### [Your goal]
Word-for-word transcription: reproduce all of the data, but not the pictures.
::: Input
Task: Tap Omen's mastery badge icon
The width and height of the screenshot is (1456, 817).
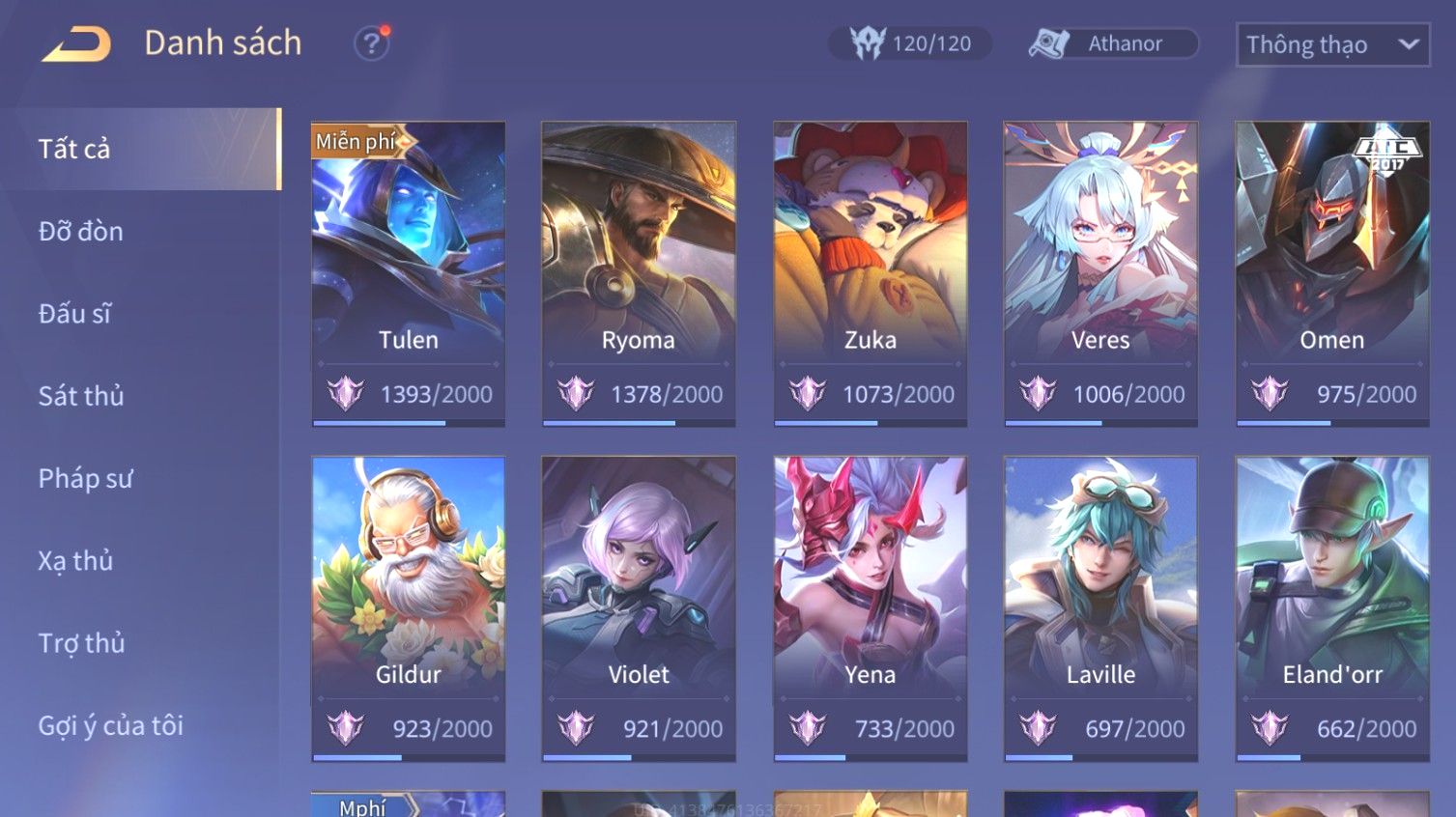Action: pos(1270,393)
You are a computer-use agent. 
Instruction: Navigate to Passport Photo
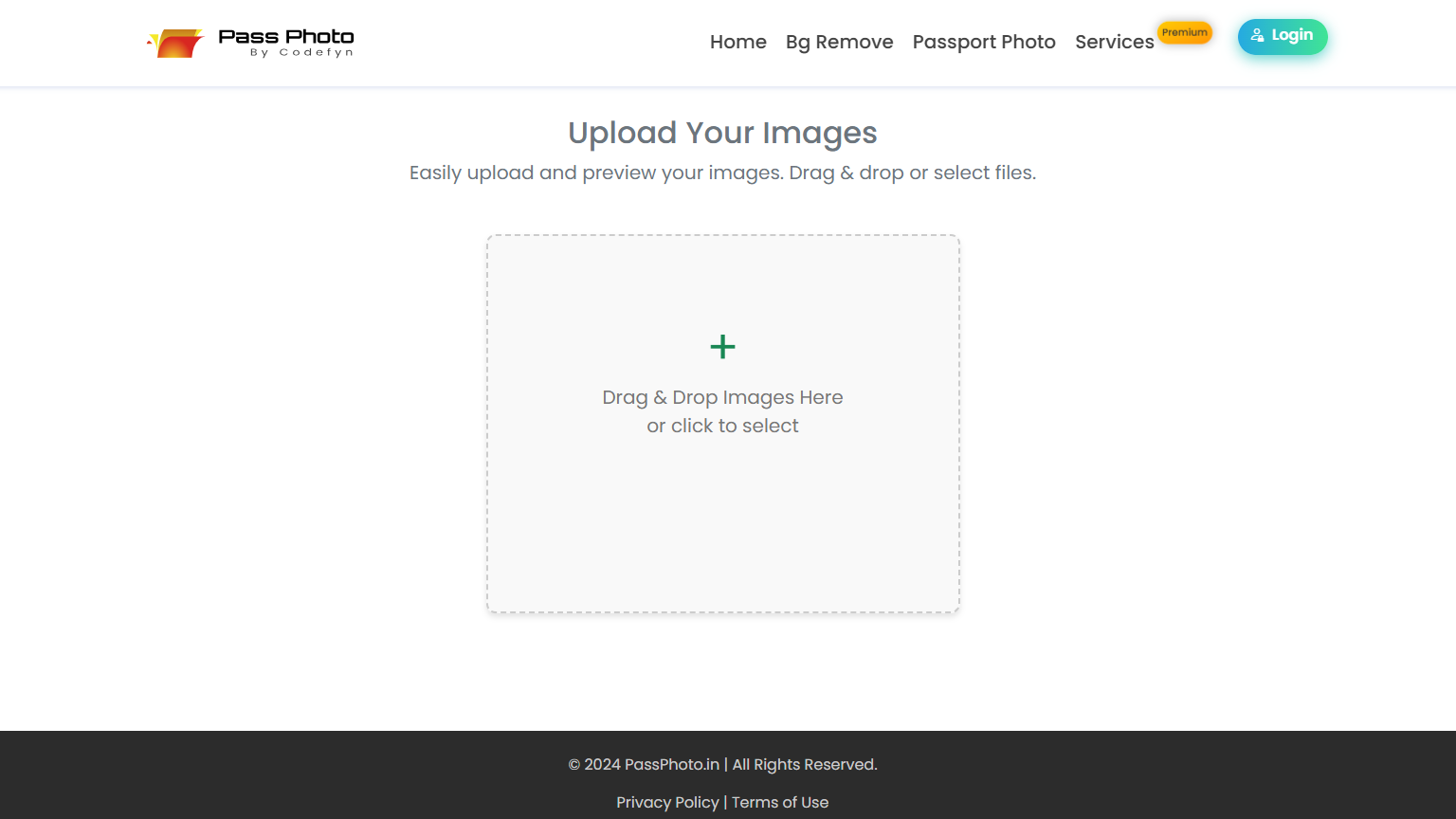point(983,42)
::::::
### [Your solution]
Task: Tap Omen's mastery badge icon
The width and height of the screenshot is (1456, 817).
Action: pos(1270,393)
You are a computer-use agent. 
Instruction: Navigate to Passport Photo
point(983,42)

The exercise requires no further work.